Open-Source GIS and Remote Sensing Analysis of Rooftop Photovoltaic Potential in Padova's Industrial Zone: Implications for Sustainable Urban Energy Planning
The rapid expansion of solar photovoltaic (PV) deployment across the European Union (EU) underscores renewables' growing role in decarbonization, energy security, and land-efficient urban transitions. In Italy, one of Europe's leading solar markets, this shift benefits from high solar irradiation (1,400–1,800 kWh/kWp annually in northern regions like Veneto), progressive policies (e.g., Conto Energia legacy, updated NECP targets, and REPowerEU-aligned incentives), and abundant rooftop surfaces, particularly in industrial zones. Such areas are particularly strategic: large, flat, already-sealed surfaces enable substantial PV deployment with minimal additional land take, reduced pressure on agricultural or natural systems, and proximity to high industrial energy demand. For example, in 2024, 80% of the land used for photovoltaic installations was previously agricultural land, thus available rooftops would potentially avoid or reduce future land take as existing rooftops show a potential of 84-110 GW PV energy production (ISPRA, 2026). This amount is sufficient to cover the increase in overall renewable energy foreseen by the PNIEC by 2030 (ISPRA, 2026). Despite rising interest in distributed rooftop PV, high-resolution data on existing installations and further potential remain fragmented, aggregated at coarse scales, not updated frequently, or inaccessible for local scale planning. This limits accurate potential assessment, grid integration planning, and evidence-based prioritization, challenges especially acute in industrial districts where untapped roof stock is significant but site-specific evidence is scarce.

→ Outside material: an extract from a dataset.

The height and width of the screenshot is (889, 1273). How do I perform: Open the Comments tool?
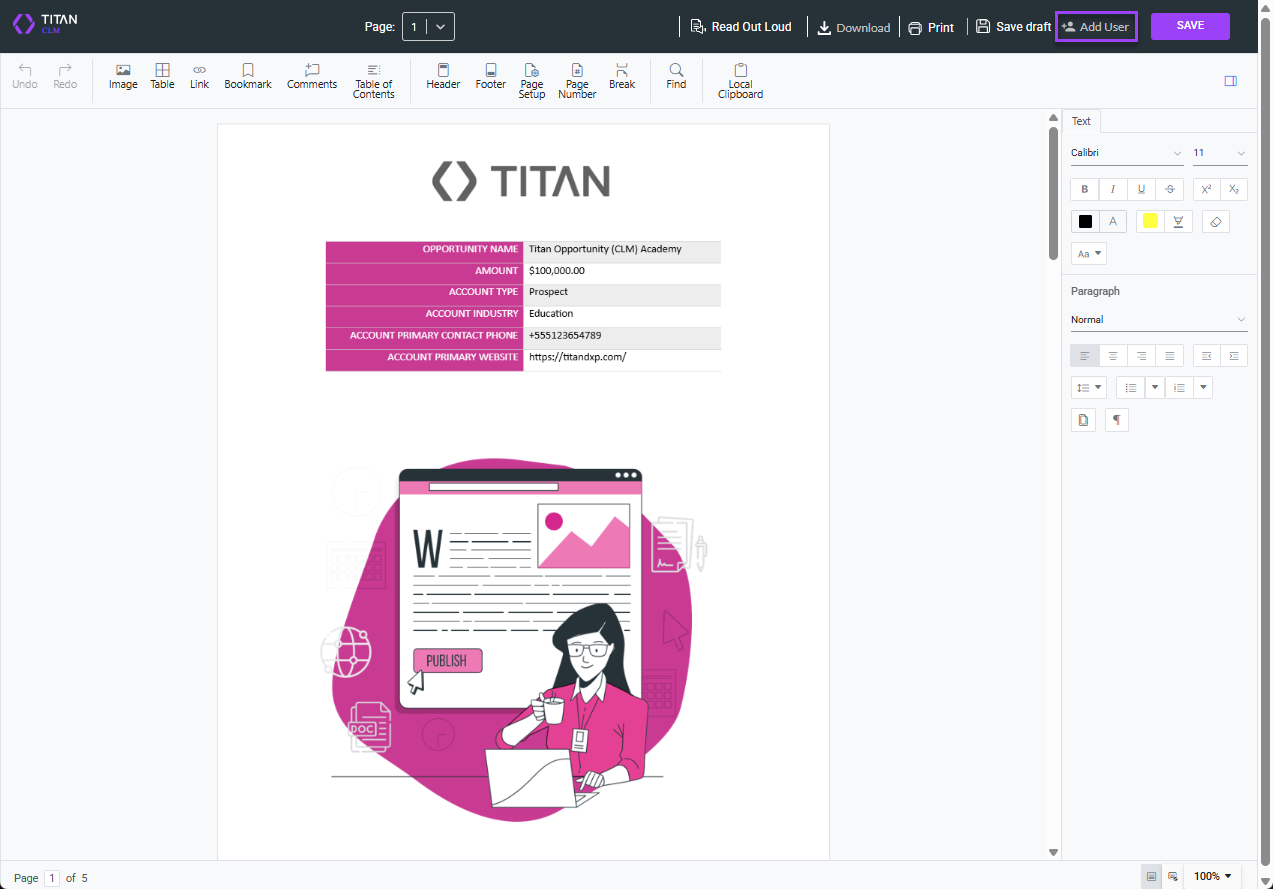(x=311, y=76)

This study evaluates the technical potential for additional rooftop PV in Padova's industrial zone (ZIP, Zona Industriale di Padova), a major northern Italian logistics and manufacturing hub of 8 km² comprising approximately 1000 buildings. The objectives of this research include: (1) characterizing rooftop suitability based on geometry, orientation, and slope, adopting the methodology from Ahmadi (et al., 2026); (2) mapping existing PV installations and distinguishing occupied from available roofs; (3) estimating annual electricity generation under technical constraints; and (4) quantifying avoided CO₂ emissions from displaced grid electricity.
The analysis employs an open-source, reproducible GIS- and remote sensing-based workflow implemented in QGIS and utilizing the PVGIS solar yield modeling formula developed by Joint Research Center- European Commission. Input datasets include municipal building footprints, LiDAR-derived DSM and DTM at 50 cm spatial resolution, and orthophotos at 20 cm spatial resolution, made openly available by the Veneto Region and the Municipality of Padova, and multispectral satellite imagery from PlanetScope at 3 m resolution, freely available for academic non-commercial purposes. Existing rooftop PV systems are detected via manual photo-interpretation of the orthophoto of the study area. Results of this step are also used as a ground-truth layer for comparison with the resulting semi-automatic satellite classification for installed PV identification, thus allowing an assessment of the potential of semiautomatic classification for local-scale existing PV analysis.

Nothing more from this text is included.